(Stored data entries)
---+---

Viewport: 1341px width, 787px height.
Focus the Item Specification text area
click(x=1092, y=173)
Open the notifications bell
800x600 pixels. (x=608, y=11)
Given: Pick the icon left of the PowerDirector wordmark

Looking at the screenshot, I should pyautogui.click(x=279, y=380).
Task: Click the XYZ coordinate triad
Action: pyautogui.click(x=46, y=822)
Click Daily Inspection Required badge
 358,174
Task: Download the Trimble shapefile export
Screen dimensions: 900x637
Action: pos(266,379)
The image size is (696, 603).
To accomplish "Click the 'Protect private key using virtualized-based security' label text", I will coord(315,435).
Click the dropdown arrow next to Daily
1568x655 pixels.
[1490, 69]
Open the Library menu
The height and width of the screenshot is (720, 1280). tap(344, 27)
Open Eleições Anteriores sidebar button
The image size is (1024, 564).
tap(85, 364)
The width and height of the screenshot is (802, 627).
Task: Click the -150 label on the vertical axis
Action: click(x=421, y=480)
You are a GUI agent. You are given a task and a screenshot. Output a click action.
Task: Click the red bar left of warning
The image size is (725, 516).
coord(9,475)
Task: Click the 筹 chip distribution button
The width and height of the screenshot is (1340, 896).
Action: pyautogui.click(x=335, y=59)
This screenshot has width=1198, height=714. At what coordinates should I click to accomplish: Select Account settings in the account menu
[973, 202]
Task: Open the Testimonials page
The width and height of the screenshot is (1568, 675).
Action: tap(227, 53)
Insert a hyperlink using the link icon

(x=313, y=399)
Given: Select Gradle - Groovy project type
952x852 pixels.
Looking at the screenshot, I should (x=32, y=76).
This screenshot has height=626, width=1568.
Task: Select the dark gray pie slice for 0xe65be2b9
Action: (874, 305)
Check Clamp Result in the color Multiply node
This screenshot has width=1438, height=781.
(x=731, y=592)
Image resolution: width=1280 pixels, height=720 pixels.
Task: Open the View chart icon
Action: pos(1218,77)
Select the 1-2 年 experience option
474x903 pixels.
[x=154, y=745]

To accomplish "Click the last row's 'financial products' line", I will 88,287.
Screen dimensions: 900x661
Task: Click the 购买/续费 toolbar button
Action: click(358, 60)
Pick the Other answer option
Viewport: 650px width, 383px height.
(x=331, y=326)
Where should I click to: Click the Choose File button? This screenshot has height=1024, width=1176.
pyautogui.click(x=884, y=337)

---+---

Instructions to follow: The records above should be reproduced in full, exactly as they read.

Expected answer:
Viewport: 1341px width, 787px height.
Focus the Item Specification text area
click(x=1092, y=173)
Open the notifications bell
800x600 pixels. (x=608, y=11)
Given: Pick the icon left of the PowerDirector wordmark

Looking at the screenshot, I should pyautogui.click(x=279, y=380).
Task: Click the XYZ coordinate triad
Action: pyautogui.click(x=46, y=822)
Click Daily Inspection Required badge
 358,174
Task: Download the Trimble shapefile export
Screen dimensions: 900x637
Action: pos(266,379)
The image size is (696, 603).
To accomplish "Click the 'Protect private key using virtualized-based security' label text", I will coord(315,435).
Click the dropdown arrow next to Daily
1568x655 pixels.
[1490, 69]
Open the Library menu
The height and width of the screenshot is (720, 1280). tap(344, 27)
Open Eleições Anteriores sidebar button
The image size is (1024, 564).
tap(85, 364)
The width and height of the screenshot is (802, 627).
Task: Click the -150 label on the vertical axis
Action: click(x=421, y=480)
You are a GUI agent. You are given a task and a screenshot. Output a click action.
Task: Click the red bar left of warning
The image size is (725, 516).
coord(9,475)
Task: Click the 筹 chip distribution button
The width and height of the screenshot is (1340, 896).
Action: pyautogui.click(x=335, y=59)
This screenshot has width=1198, height=714. At what coordinates should I click to accomplish: Select Account settings in the account menu
[973, 202]
Task: Open the Testimonials page
The width and height of the screenshot is (1568, 675).
Action: tap(227, 53)
Insert a hyperlink using the link icon

(x=313, y=399)
Given: Select Gradle - Groovy project type
952x852 pixels.
Looking at the screenshot, I should (x=32, y=76).
This screenshot has height=626, width=1568.
Task: Select the dark gray pie slice for 0xe65be2b9
Action: (874, 305)
Check Clamp Result in the color Multiply node
This screenshot has width=1438, height=781.
(x=731, y=592)
Image resolution: width=1280 pixels, height=720 pixels.
Task: Open the View chart icon
Action: pos(1218,77)
Select the 1-2 年 experience option
474x903 pixels.
[x=154, y=745]

To accomplish "Click the last row's 'financial products' line", I will 88,287.
Screen dimensions: 900x661
Task: Click the 购买/续费 toolbar button
Action: click(358, 60)
Pick the Other answer option
Viewport: 650px width, 383px height.
(x=331, y=326)
Where should I click to: Click the Choose File button? This screenshot has height=1024, width=1176.
pyautogui.click(x=884, y=337)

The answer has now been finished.